Available data ▸
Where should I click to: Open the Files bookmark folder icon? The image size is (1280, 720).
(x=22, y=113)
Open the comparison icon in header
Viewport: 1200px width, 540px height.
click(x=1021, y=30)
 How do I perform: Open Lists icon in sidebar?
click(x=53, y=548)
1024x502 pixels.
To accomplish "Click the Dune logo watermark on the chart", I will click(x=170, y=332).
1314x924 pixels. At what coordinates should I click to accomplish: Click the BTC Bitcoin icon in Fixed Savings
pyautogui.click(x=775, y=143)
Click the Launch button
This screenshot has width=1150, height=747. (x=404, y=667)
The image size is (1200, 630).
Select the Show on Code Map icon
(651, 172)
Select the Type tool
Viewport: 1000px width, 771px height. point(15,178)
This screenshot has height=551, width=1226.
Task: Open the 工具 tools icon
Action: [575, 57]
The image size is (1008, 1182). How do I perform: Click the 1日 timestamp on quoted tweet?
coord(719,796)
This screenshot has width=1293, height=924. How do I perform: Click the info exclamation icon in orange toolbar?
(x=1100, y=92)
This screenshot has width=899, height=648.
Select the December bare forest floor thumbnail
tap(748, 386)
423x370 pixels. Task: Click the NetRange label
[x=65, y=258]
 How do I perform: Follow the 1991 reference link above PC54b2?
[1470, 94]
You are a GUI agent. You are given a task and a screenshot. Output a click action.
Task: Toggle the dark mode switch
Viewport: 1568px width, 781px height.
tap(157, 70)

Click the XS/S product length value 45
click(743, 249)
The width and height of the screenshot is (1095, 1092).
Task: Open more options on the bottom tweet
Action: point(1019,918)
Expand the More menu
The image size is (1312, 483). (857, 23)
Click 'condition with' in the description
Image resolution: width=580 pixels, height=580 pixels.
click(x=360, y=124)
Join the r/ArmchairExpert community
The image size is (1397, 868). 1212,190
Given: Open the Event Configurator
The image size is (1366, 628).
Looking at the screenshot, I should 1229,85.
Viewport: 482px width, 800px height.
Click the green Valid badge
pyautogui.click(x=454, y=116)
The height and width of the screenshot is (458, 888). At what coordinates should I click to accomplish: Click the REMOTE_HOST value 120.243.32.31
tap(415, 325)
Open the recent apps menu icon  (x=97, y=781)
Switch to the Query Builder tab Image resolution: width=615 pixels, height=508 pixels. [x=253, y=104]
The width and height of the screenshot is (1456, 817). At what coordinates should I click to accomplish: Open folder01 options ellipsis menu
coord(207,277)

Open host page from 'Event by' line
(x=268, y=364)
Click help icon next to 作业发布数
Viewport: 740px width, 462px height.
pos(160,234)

What you will do ▸ Nothing but the lines from the one with "Open the recent" through the final line of the data above should be output, exactly as written.

Expected output ▸
Open the recent apps menu icon  (x=97, y=781)
Switch to the Query Builder tab Image resolution: width=615 pixels, height=508 pixels. [x=253, y=104]
The width and height of the screenshot is (1456, 817). At what coordinates should I click to accomplish: Open folder01 options ellipsis menu
coord(207,277)

Open host page from 'Event by' line
(x=268, y=364)
Click help icon next to 作业发布数
Viewport: 740px width, 462px height.
pos(160,234)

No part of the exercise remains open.